Bacterias Anchor Co-Inoculant 3.2: EL FUTURO DE LA FERMENTACIÓN MALOLÁCTICA

Los enólogos llevan mucho tiempo utilizando cultivos "starter" de levaduras para la fermentación con el fin de manejar el perfil y calidad final de los vinos. Esta práctica se ha convertido en una técnica habitual a nivel mundial. Para dar un paso más en esa dirección, Anchor Yeast han creado un producto que mejora de forma significativa el perfil sensorial y la calidad del vino mediante el uso de cepas de bacterias cuidadosamente seleccionadas para la fermentación maloláctica.

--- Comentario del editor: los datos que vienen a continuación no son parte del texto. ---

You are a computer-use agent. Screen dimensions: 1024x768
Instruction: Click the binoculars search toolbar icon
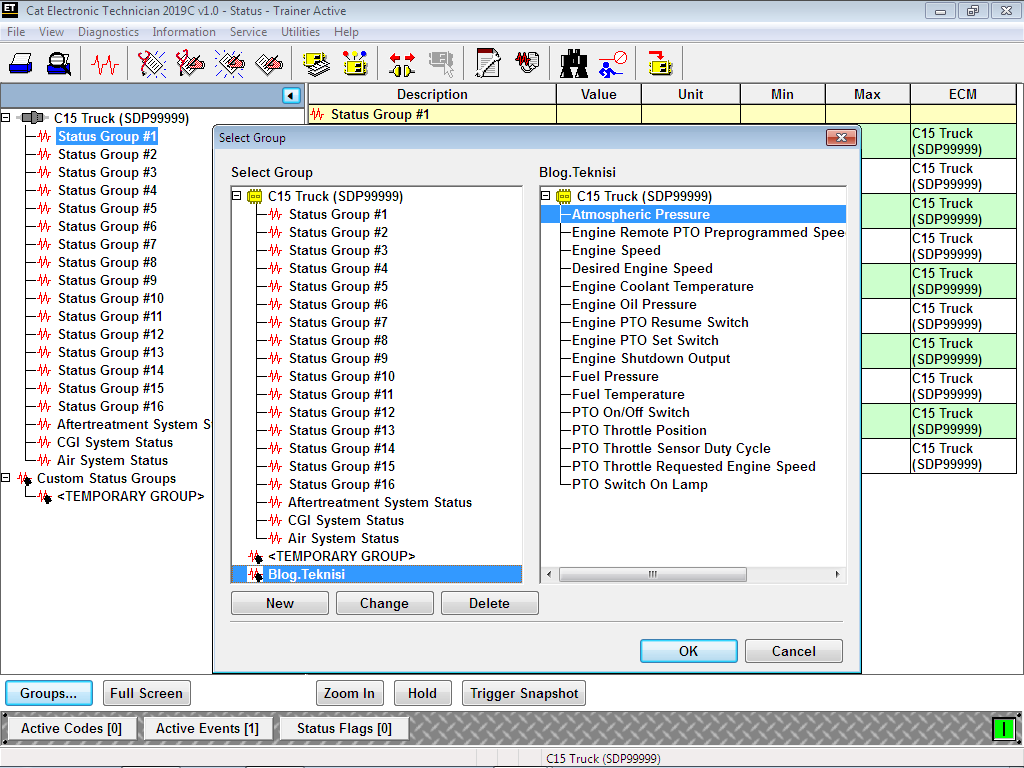coord(575,63)
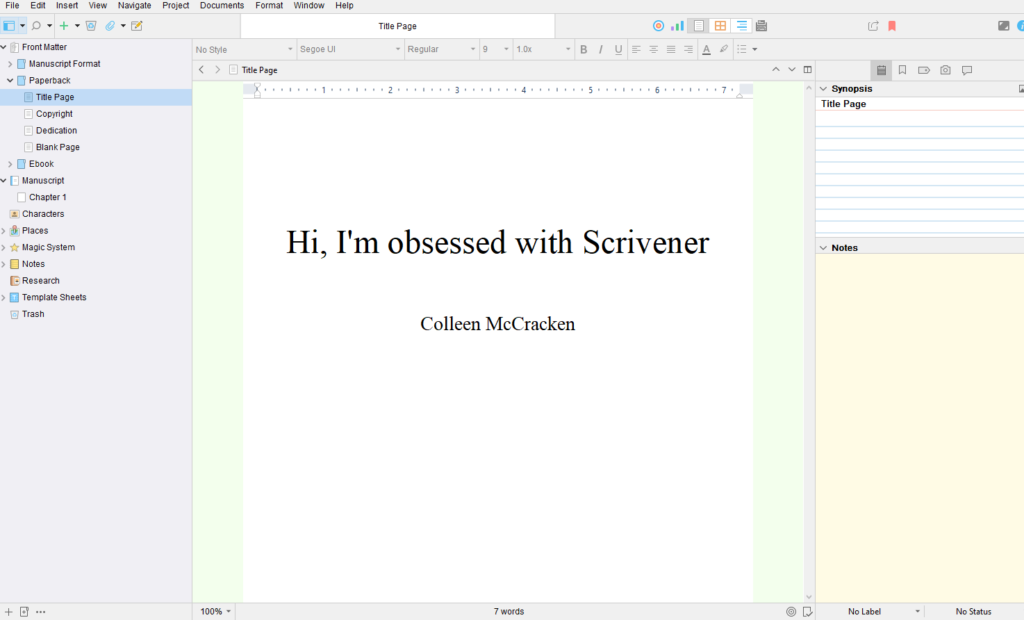
Task: Select the Outliner view mode
Action: pos(740,26)
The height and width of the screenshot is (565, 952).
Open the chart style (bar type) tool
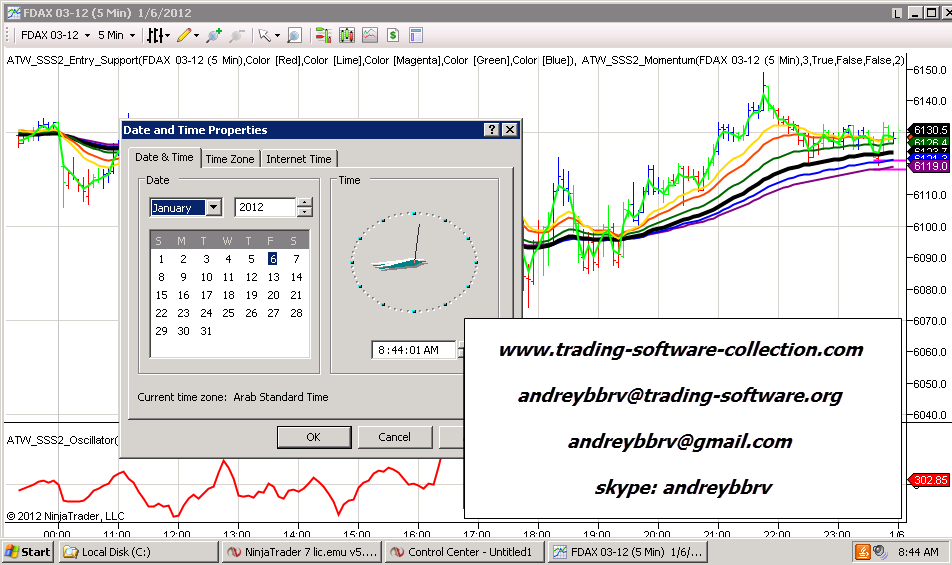[158, 35]
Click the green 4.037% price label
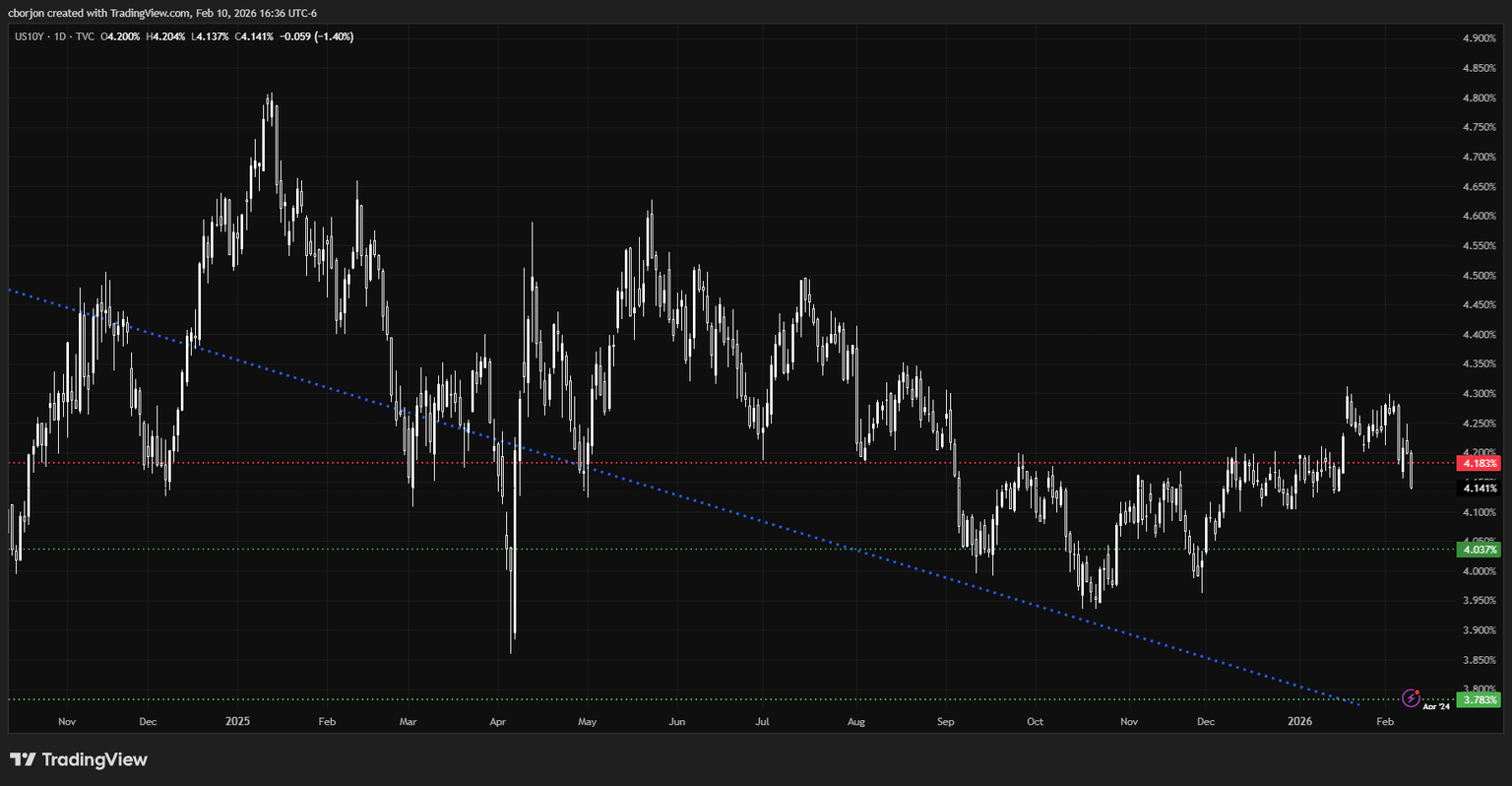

Avalado por el éxito enológico conseguido con las exclusivas Bacterias Anchor Co-Inoculant, Anchor Yeast en colaboración con el Instituto de Biotecnología del Vino de la Universidad de Stellenbosch en Sudáfrica, ha desarrollado un nuevo cultivo mixto de bacterias: las Bacterias Anchor Co-Inoculant 3.2. Este "starter" bacteriano ha sido formulado científicamente para mejorar el perfil aromático y gustativo de los vinos blancos y tintos.

Las nuevas Bacterias Anchor Co-Inoculant 3.2 son un cultivo mixto de bacterias lácticas para la fermentación maloláctica que ofrece las siguientes ventajas:

  • Se utiliza para la CO-INOCULACIÓN, lo que permite obtener vinos más aromáticos que los producidos con la inoculación secuencial, además de una mayor facilidad de uso
  • Incluye OENOCOCCUS OENI, que ha demostrado ser muy importante a la hora de completar la fermentación maloláctica
  • E incluye también LACTOBACILLUS PLANTARUM, que permite mejorar el perfil sensorial.

La mezcla específica de cepas O. oeni y L. plantarum presente en las Bacterias Anchor Co-Inoculant 3.2 se seleccionó por sus interacciones y comportamiento que dan lugar a los siguientes cambios sensoriales:

  • Aromas más intensos
  • Perfil aromático más frutal
  • Menos aromas de reducción o herbáceos, especialmente en los vinos con menor pH
  • Menor astringencia e intensidad tánica no madura.

Los ensayos realizados demostraron que este cultivo "starter" de bacterias aumenta la calidad general del vino en comparación con otros cultivos "starter" (véase Fig. 1 ‘Perfil aromático’ y Fig. 2 ‘Perfil gustativo’). Además de ofrecer a los enólogos una poderosa herramienta para aumentar la calidad de los vinos blancos y tintos, este nuevo cultivo es fácil de usar y muy eficaz para completar la fermentación maloláctica.